XIX. (43) Но что сказать, когда перипатетики об этих страстях, которые мы считаем подлежащими искоренению, заявляют, будто они не только естественны, но даже и на пользу даны нам от природы! Прежде всего они хвалят гнев, называют его пробным камнем мужества, говорят, что гневливый человек страшнее и для врага, и для мятежника, доказывая это такими легковесными рассуждениями: «Настоящая битва — это та, которая ведется во имя законов, свободы и отечества, — а в такой битве хорошо лишь то мужество, которое приправлено гневом». И не только о рядовом воине здесь речь, — приказы по войску, как они полагают, тоже невозможны без некоторого гневного ожесточения; и даже оратора, притом не только обвинителя, но и защитника, признают они лишь способного гневно жалить или, по крайней мере, притворно выражать гнев словами и движениями, — чтобы действия оратора возбуждали гнев в слушающих. Кто неспособен к гневу, того они и за мужчину не считают, а то, что мы называем мягкостью, они обзывают вялостью. (44) И не только этот вид желания им любезен (что гнев — это желание мести, я уже определил выше), — но и всякий вид желания или хотения они полагают даром природы человеку на высшее его благо: ведь без желания, говорят они, никто не может сделаться великим. Фемистокл ночью бродил по городу и не мог заснуть — успехи Мильтиада, жаловался он, не дают ему спать. Кто не слыхал о бдениях Демосфена? Недаром он говорил, что стыдно для него, если на рассвете какой-нибудь ремесленник окажется за работою раньше, чем он. В философии первейшие учители никогда не достигли бы своих успехов, если бы не желание знаний: мы ведь знаем, в каких дальних землях побывали Пифагор, Демокрит, Платон. Все края, где была надежда чему-то научиться, они считали своим долгом посетить. Могло ли это быть без великого жара страсти?

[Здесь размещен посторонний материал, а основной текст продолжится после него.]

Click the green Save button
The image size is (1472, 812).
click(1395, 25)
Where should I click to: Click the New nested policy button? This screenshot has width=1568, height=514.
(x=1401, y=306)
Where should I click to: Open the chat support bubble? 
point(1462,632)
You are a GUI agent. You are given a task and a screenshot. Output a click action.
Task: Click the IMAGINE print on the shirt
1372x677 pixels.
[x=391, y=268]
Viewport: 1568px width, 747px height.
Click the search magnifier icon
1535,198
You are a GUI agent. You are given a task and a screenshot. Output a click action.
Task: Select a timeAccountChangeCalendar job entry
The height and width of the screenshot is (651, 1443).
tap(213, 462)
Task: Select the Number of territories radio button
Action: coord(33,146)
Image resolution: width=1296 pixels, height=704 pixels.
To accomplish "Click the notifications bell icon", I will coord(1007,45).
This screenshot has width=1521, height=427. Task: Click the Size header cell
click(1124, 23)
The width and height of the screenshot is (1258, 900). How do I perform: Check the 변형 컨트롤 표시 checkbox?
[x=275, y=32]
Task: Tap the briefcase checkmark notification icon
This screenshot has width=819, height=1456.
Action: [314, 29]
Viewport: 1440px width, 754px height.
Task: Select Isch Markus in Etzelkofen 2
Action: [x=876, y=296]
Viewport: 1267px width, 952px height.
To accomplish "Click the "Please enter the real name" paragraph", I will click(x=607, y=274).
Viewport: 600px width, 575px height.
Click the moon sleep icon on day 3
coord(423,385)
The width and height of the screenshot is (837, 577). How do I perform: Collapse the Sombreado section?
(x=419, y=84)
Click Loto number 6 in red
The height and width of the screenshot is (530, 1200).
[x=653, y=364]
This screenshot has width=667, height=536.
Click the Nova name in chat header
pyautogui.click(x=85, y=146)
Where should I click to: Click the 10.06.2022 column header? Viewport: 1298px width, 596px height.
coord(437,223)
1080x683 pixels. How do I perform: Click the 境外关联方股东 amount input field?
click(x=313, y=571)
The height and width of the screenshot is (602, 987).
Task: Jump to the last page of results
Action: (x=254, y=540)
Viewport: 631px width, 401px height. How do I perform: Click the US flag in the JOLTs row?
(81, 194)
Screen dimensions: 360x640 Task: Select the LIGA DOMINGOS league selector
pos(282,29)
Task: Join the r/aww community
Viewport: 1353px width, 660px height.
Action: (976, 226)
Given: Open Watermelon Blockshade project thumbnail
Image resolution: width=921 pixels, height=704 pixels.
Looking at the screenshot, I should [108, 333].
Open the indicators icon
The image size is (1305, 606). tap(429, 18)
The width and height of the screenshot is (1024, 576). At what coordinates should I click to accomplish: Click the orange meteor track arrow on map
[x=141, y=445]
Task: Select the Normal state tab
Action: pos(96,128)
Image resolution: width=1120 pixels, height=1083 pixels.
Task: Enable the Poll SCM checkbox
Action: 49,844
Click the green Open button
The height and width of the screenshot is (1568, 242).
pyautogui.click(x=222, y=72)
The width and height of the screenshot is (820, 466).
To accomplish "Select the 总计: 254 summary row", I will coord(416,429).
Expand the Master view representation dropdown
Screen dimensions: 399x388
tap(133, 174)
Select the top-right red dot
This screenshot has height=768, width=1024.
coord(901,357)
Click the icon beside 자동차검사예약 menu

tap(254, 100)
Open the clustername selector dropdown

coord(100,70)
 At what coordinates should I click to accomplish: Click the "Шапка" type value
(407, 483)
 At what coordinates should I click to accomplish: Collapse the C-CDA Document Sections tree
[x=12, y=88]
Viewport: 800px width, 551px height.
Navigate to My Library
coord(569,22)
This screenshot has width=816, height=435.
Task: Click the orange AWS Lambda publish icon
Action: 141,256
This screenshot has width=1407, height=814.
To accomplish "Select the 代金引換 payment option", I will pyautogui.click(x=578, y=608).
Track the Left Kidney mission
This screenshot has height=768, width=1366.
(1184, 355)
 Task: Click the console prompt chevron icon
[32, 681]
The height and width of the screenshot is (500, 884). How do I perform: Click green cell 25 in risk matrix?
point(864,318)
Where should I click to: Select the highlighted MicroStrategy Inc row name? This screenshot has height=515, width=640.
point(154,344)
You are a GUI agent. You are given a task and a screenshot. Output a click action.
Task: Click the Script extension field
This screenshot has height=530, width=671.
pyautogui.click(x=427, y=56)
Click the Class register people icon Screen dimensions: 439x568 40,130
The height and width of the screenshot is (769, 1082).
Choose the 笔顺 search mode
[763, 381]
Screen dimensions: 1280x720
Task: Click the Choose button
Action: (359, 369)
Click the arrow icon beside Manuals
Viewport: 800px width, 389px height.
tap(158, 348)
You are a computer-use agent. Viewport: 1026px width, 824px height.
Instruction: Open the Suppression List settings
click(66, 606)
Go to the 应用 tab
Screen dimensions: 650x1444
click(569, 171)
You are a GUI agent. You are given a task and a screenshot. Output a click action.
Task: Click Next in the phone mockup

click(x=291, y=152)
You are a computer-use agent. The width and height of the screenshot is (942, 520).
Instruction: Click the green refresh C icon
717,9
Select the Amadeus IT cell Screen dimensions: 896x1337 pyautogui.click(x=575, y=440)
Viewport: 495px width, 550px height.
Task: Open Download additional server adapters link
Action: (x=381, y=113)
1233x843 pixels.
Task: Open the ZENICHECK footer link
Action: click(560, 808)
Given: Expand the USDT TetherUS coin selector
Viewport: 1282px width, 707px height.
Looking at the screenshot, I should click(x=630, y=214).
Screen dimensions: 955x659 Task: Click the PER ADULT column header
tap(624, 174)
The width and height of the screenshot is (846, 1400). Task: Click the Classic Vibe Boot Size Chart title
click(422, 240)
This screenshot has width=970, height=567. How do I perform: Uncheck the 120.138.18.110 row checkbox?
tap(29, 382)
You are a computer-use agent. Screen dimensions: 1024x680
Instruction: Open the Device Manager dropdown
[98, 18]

XX. (45) Даже горе, от которого мы призывали спасаться как от страшного и жестокого чудища, считается у них полезным созданием природы, — хорошо, мол, что за свои проступки люди терпят боль от наказания, порицания, позора; а кому позор и бесчестье нипочем, те пускай уж лучше мучатся совестью, чтобы не остаться безнаказанными. Афраний взял прямо из жизни свою сцену, где распутный сын говорит:
— Горе мне, несчастному! —
а суровый отец отвечает:
— Отстрадай теперь за это, чем угодно отстрадай!
(46) И другие виды горя считаются у них полезными. Сострадание полезно, чтобы помогать другим или утешать незаслуженно пострадавших. Соперничество, зависть, — и это не без пользы: они показывают человеку, что он отстает от других или что другие настигают его. А уничтожить страх — это значило бы уничтожить в жизни всякое усердие, которое держится на страхе перед законами и магистратами, бедностью и бесчестием, болезнью и смертью. Они признают, что этим чувствам нужно бы подрезать ветви; но выкорчевывать их с корнем будто бы и невозможно и не нужно, а самое лучшее в большинстве таких случаев держаться середины. Что же, по-твоему, заслуживают внимания такие мнения?
— По-моему, очень заслуживают, и я с нетерпением жду, что ты на них возразишь.
XXI. (47) — Что-нибудь да найду; но заметь сперва, как скромно держатся в этом вопросе академики! Они просто говорят, что́ относится к делу. Зато перипатетикам не уйти от возражений со стороны стоиков. Но пускай же они и терзают друг друга, а мне лишь нужно доискаться, что в этом споре всего правдоподобнее. Что же здесь можно усмотреть такое, от чего можно прийти к этому правдоподобнейшему, к этому рубежу, дальше которого идти не дано человеческому уму? По-моему — определение страстей по Зенону. Звучит оно так: страсть есть движение души, противное разуму и направленное против природы; или, короче, страсть есть сильнейший порыв — сильнейший, то есть далеко отступающий от постоянной меры природы. (48) Что можно возразить на такие определения? Заметь, что они не выходят из области рассуждений, толковых и тонких, тогда как перипатетики со своим «жар души есть пробный камень добродетели» уже пользуются риторическими прикрасами. Да разве мужественный человек не будет мужествен, если его и не сердить? Их слова подошли бы разве что для гладиаторов, да и среди гладиаторов мы нередко видим хладнокровие:
Разговаривают мирно, отвечают, спрашивают… —
так что обнаруживают больше спокойствия, чем гнева. Конечно, есть среди них и такие, как Пацидиан, описанный Луцилием:
— Я опрокину его, сокрушу его, можете верить:
Только сделаю так: сначала лицо окровавлю,
А уж потом погружу клинок ему в грудь и в утробу.
Я ненавижу его, жестоким охваченный гневом,
Я налечу на него — он и выхватить меч не успеет, —
Так меня ненависть обуревает неистовым гневом.